Some of the challenges presented by the site were negotiating the slanted terrain leading from the lower cable car slopes into Table Mountain National Park with a coherent spatial flow and mediating environmental factors whilst maximizing and framing the panoramic views of the city, bay and mountains beyond.
The building is defined by its relationship to the landscape; in some instances, revealing glimpses of the natural setting while in others blurring the definition of interior and exterior spaces by opening up the interior spaces completely to the surroundings.

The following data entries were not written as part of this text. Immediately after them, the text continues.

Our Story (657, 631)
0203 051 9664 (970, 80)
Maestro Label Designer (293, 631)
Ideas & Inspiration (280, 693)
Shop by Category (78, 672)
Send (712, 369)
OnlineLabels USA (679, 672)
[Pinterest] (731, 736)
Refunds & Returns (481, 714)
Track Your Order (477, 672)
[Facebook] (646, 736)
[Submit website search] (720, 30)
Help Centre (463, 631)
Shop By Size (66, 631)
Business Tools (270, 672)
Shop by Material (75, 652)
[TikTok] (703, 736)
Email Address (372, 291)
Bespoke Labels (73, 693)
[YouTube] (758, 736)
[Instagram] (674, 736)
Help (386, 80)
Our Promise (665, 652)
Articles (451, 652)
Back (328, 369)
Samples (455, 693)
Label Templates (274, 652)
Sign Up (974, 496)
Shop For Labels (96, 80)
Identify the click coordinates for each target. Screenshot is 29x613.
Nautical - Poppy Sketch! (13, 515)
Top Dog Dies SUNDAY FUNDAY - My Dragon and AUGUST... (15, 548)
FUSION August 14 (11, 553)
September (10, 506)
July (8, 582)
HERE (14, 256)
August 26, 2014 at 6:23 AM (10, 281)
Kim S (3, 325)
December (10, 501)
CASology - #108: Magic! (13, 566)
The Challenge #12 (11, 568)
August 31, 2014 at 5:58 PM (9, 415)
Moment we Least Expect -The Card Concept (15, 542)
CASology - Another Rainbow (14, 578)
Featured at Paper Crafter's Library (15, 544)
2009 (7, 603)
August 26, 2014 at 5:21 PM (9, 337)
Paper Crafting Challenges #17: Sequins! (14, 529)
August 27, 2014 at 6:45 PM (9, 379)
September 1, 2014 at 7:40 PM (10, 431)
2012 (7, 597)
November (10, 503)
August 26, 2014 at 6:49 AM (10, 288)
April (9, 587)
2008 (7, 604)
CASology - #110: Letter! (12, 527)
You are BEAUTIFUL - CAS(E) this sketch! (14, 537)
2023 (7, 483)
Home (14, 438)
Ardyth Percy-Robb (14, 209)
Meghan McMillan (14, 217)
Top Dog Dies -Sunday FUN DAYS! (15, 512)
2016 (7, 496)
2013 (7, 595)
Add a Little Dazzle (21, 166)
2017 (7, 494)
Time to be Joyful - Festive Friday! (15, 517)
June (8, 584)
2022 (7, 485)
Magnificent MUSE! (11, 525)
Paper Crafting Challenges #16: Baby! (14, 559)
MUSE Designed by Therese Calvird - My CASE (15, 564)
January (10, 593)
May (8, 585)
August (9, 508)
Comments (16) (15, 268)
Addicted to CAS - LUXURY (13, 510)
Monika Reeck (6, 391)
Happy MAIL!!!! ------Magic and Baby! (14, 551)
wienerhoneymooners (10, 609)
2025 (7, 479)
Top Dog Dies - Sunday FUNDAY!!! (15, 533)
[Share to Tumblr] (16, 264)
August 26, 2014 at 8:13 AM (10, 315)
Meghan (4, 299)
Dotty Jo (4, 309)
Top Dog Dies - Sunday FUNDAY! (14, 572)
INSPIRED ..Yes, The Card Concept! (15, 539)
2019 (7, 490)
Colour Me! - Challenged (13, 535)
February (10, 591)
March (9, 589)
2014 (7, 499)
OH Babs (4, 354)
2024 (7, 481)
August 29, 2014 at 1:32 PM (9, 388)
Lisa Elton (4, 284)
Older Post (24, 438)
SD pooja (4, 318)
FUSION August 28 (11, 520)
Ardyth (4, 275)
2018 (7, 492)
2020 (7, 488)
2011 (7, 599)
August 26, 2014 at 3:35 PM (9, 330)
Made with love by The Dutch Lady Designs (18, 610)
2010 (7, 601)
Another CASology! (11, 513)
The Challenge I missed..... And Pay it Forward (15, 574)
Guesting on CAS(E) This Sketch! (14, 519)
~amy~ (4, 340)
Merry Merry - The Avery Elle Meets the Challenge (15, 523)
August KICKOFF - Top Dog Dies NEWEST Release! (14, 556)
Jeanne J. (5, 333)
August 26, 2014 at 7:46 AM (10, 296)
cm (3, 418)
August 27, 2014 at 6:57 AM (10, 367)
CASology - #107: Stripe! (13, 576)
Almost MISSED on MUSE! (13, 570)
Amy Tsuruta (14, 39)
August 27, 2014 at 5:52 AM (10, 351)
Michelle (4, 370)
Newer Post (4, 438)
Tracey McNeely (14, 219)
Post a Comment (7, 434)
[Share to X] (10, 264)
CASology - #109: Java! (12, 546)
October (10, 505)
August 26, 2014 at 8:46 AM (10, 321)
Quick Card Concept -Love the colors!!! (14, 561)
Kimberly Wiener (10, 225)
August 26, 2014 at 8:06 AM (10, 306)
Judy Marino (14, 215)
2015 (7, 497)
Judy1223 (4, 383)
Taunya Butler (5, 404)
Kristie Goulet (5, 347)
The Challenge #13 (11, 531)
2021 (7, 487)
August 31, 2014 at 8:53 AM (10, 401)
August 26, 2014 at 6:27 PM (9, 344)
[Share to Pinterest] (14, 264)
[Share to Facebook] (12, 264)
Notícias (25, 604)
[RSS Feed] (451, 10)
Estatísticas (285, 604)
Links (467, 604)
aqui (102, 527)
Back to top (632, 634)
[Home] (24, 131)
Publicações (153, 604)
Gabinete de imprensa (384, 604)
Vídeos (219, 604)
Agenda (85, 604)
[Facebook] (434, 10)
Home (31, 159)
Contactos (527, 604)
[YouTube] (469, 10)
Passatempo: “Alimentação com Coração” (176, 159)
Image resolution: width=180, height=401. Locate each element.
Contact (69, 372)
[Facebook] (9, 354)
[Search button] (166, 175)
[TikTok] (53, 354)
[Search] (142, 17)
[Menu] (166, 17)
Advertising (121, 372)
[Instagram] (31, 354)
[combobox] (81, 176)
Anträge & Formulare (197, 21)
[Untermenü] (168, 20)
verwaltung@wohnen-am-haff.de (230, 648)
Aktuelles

The massing of this three level building takes clues from the mountain slope. The base of the building (in natural stone and gabion walls) is seen as an extension of the rocky outcrops on the slopes, and is housing service areas, garaging, a staff apartment and a guest apartment. The base and stone walls are terraced and elevate the natural slope to form a new landscape for the main house to occupy. The living areas are articulated as glazed “negative space” atop the stone base, but sheltered below the cantilevering and heavier volume of bedrooms above. This arrangement ensures a continuous visual and spatial connection from Table Mountain to Table Bay. A double volume kitchen at the mountain side of the house enables interaction between the more private spaces (such as study, tv room and bedrooms above) and the living area below.
The relationship of the house to both its immediate and macro-scale landscapes is further given emphasis by placing the pool and undercover entertainment areas at the “back” or mountainside of the building; thereby enhancing a sense of being enveloped in the mountain’s slopes and being offered some respite from the city’s energy.